Mark Hunt is in good spirits these days. If one thinks about it, why wouldn’t he be? Yes, he’s coming off of a TKO loss to Fabricio Werdum from UFC 180 in November. That stung. He doesn’t deny it. But he’s rested, back on the horse, and now headlining a show in Australia (a part of Australia, in fact, the UFC’s never held a show previously). And the best part? He’s fighting an opponent, Stipe Miocic, who currently carries a higher ranking.
“Yes, I like any fight,” Hunt says of his impending UFC Fight Night 65 main event to Ariel Helwani on Monday’s The MMA Hour. “Stipe’s above me, so it’s great. It’s good news.
“Someone above me would’ve been great, so that’s exactly what I wanted. Someone higher than me in the rankings, but of course, I think I’m No. 1, anyways,” he says as he lightly laughs.
That doesn’t mean he hasn’t necessarily thought about his now lost chance to capture UFC gold against Werdum. He does, but doesn’t over examine things in terms of why he didn’t win. For Hunt, well, everything sort of just happened the way it did without much of an overarching lesson. He tried, but it didn’t work. That’s how the fight games goes sometimes.
“I got caught. I made a mistake and got caught,” Hunt says matter-of-factly. “I was trying to steal cookies out of [Werdum’s] jar. It ended up a highlight reel, so you can’t make those mistakes.”
Of note, however, is Hunt’s admission that he hasn’t gone back and watched the fight. Nearly four months later, the UFC heavyweight can’t bother to go review what went right and what went wrong, at least on film.
“No, I haven’t [watched the Werdum fight]. I don’t really like to watch replays of… it depends,” he meanders. “I just didn’t watch it. That’s all.”
Hunt’s logic seems reasonable enough. Sometimes he will go back and watch what happened in losses, but there’s always a cost to doing so, namely, the ability to move forward when you’re mired in the past.
“Well, I do watch some of my losses, but it just makes me think, ‘Well, you know, should have done this; could have done that’,” he says. “But that’s why I don’t like watching it.
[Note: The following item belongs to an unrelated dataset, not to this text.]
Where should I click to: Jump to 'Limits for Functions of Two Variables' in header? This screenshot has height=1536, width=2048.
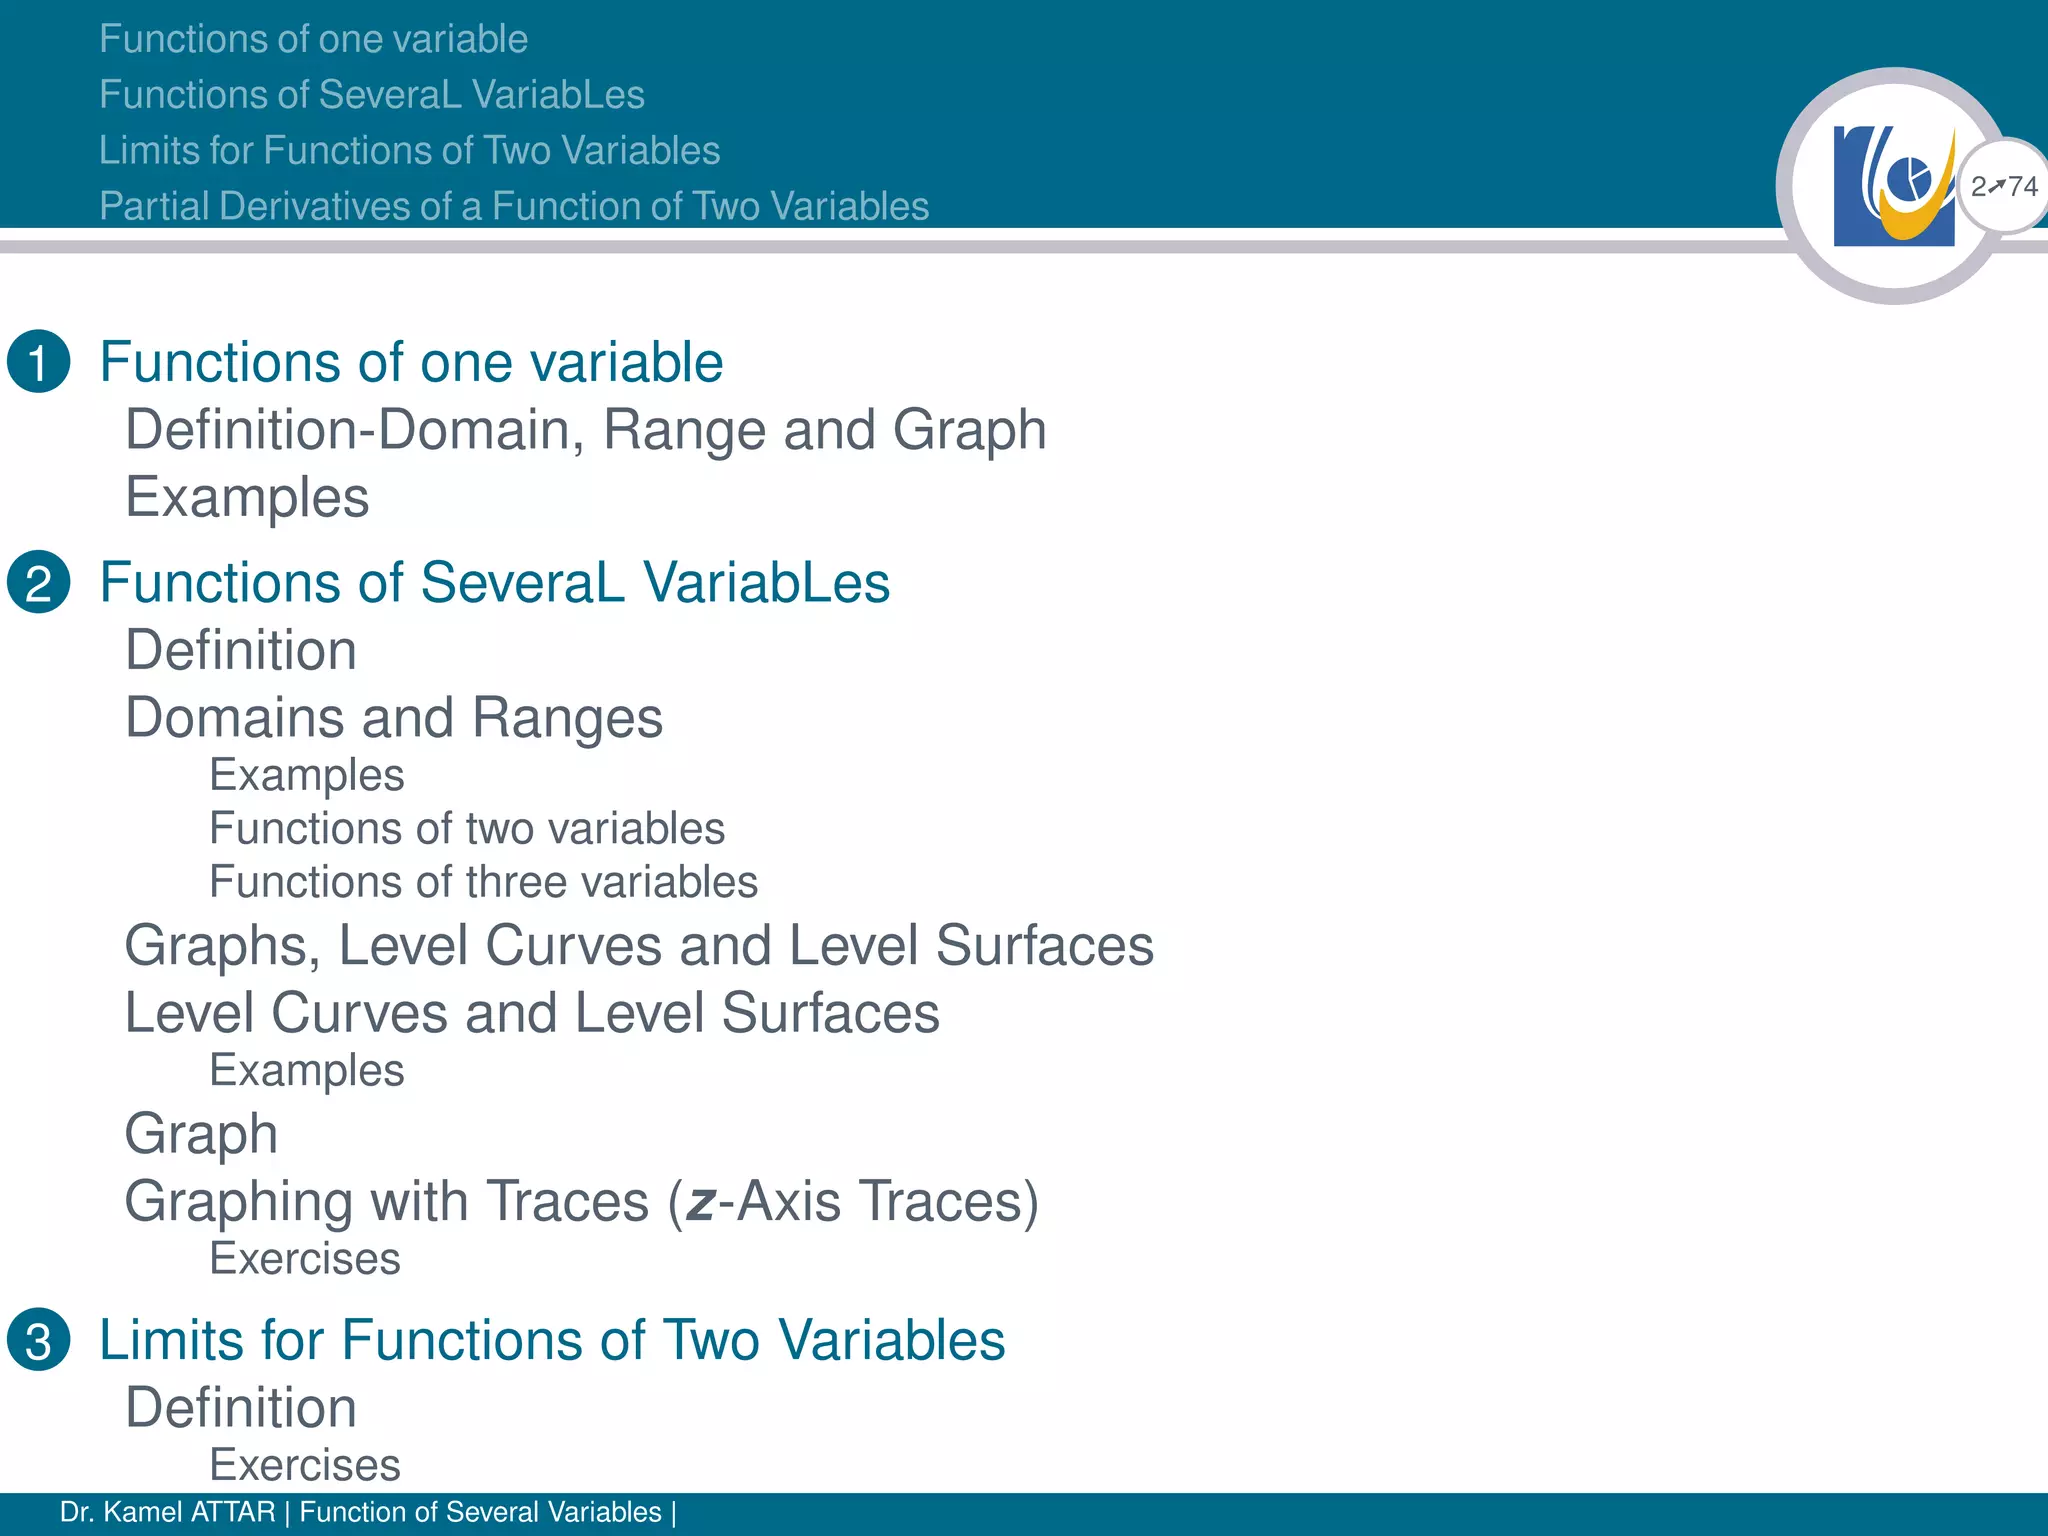(x=409, y=150)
It’s a shoulda/coulda/woulda thing. You go back in the moment there and you’re like, ‘Wow. That’s where you made the mistake’. So that’s what happens.”
He’s also candid about the challenges he faced walking into the fight. That means the physical component, which was losing the weight and taking the bout on short notice.
“Yeah, it was pretty exhausting,” Hunt says of trying to lose the weight. “It was one of the those things, I don’t realize it when I fight that quickly. It’s what happens. I lost the fight. That’s what happens.”
For Hunt, though, there was something else that was much worse than any physical hill he had to climb.
“That was pretty hectic,” he admits. But “it wasn’t actually all that. That was hard, but I had other issues that were even more draining than that. But that was pretty hard, yeah.
“I had issues that came up. It wasn’t good….just mentioning it wore me down. I was broken at that time. It wasn’t good.”
“The Super Samoan” won’t precisely say what it was that troubled him, but notes it was related to things in his home.
“It was just domestic stuff. It had nothing to do with the fight,” he claims. “It had nothing to do with the fight at all. It was other issues, it was personal issues.”
Like anything else, though, he can’t claim that as a reason he lost to Werdum. He says by Saturday, he “was in a much better place, actually. The issue was resolved and I was in a far better place. Totally.
“I can’t use anything as an excuse. I got caught trying to steal Werdum’s freakin’ cookie jar. I got caught. I made a mistake and got caught and got knocked out, and that’s what happens.”
In fact, looking back, he’s disappointed with the loss, but maybe didn’t do all that poorly. He knew the odds were stacked against him heading into the contest. He maybe even won the first round against the Brazilian. It didn’t end the way he wanted, but he’s happy he at least tried his best. “Look, man,” he says, “no one expected me to win going in trying to lose 30 kilograms. You’re going in there trying to take his spot. I was trying to do it, but it didn’t happen.”
If there’s any takeaway as Hunt moves forward and readies himself for Miocic, it’s that he’s not carrying baggage into his next fight. He’s getting what he wants: a top-ranked fighter near his native home with a full training camp behind him.
Things didn’t go well against Werdum, but they don’t always go well in MMA or the UFC. It’s all just part of the process. Hunt understands this better than most and while acknowledges the loss was disappointing, is resistant to the idea it says anything about it.
“I was just doing the normal fight,” he notes. “I tried to beat him to his punch or kick or whatever he was gonna do and I got caught. That’s what happens. It’s a high level here. It’s not the beginning ranks.”